Aquella media españa que comprende la “opresión cultural” quizás debiera detenerse un momento siquiera en reflexionar sobre la verdadera naturaleza de esa reivindicación. ¿Es racional? ¿No es excesivamente emocional? ¿Es moderno, es progresista alentar estos sentimientos adolescentes de falta de autoestima? ¿O acaso una autoestima equilibrada tiene tantas necesidades de afirmación? ¿Qué sociedad se construye cuando se utiliza la lengua como fin y no como medio?
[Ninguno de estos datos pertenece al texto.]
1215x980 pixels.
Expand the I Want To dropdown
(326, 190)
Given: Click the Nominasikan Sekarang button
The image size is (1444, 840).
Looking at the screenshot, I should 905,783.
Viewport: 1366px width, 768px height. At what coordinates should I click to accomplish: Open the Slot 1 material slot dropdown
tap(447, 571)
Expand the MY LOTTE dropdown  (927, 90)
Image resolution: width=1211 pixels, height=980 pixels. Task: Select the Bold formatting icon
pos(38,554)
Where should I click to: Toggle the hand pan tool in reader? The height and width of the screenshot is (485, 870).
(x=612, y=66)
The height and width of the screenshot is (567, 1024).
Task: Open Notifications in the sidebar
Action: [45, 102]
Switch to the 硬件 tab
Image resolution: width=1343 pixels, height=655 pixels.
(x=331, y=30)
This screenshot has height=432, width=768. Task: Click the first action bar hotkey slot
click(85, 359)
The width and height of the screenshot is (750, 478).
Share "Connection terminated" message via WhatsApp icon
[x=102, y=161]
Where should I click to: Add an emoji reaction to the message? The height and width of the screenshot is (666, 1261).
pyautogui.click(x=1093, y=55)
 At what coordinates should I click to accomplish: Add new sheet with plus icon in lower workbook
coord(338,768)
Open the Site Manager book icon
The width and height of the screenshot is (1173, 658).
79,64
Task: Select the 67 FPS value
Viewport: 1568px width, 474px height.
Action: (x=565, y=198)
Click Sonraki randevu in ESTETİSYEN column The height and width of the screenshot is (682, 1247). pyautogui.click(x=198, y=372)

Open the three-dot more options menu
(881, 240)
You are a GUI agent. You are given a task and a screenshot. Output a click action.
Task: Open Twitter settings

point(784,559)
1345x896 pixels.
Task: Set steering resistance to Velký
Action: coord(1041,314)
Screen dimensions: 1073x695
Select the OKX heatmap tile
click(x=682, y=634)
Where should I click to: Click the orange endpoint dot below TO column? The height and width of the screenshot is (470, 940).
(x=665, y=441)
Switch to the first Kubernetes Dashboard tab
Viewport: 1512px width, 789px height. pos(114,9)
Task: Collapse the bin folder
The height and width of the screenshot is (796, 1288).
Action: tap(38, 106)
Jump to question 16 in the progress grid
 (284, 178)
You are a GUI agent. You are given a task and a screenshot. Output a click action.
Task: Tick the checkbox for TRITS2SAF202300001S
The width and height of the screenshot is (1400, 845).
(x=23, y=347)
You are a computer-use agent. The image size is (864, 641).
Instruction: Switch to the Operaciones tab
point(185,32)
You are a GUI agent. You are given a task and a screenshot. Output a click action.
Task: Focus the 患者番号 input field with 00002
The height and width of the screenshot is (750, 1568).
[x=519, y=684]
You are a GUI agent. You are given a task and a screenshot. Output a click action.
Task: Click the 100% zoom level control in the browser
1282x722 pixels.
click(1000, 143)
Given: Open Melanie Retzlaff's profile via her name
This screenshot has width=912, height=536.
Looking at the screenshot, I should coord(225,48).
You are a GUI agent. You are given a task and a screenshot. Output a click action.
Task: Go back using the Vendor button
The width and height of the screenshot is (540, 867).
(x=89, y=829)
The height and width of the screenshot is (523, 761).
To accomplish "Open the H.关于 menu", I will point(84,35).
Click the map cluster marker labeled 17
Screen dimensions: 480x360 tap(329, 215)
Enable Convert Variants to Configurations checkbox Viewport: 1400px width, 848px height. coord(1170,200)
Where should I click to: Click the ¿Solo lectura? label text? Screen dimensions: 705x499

Aquella tarde de verano de 1997 tuve por primera vez conciencia de lo que era ETA y de lo que significaba. Después, en el colegio de un país extranjero, escucharía a varios compañeros de clase justificar las acciones de la banda terrorista, más tarde viví tres años de mi formación universitaria con miedo a salir volando por los aires cada día que llegaba a la estación de autobuses (tantas veces destino final de furgonetas con explosivos felizmente interceptadas), y posteriormente en la vida varias discusiones me han llevado a rebatir la comprensión ideológica de la existencia de aquellos señores que ese día de verano de 1997 arrodillaron a un hombre en el campo y le dispararon dos tiros en la nuca.

Anécdotas. Daños colaterales. Una referencia humana innecesaria, emocional y chantajista, para aquellos que justifican y/o ¡comprenden! el terrorismo de ETA. Porque en esas dos palabras está escondido medio siglo ideológico, si no más. Justificación y comprensión. La justificación de ETA quizás murió con Miguel Ángel Blanco. La comprensión de ETA ni ha muerto, ni tiene un mísero resfriado.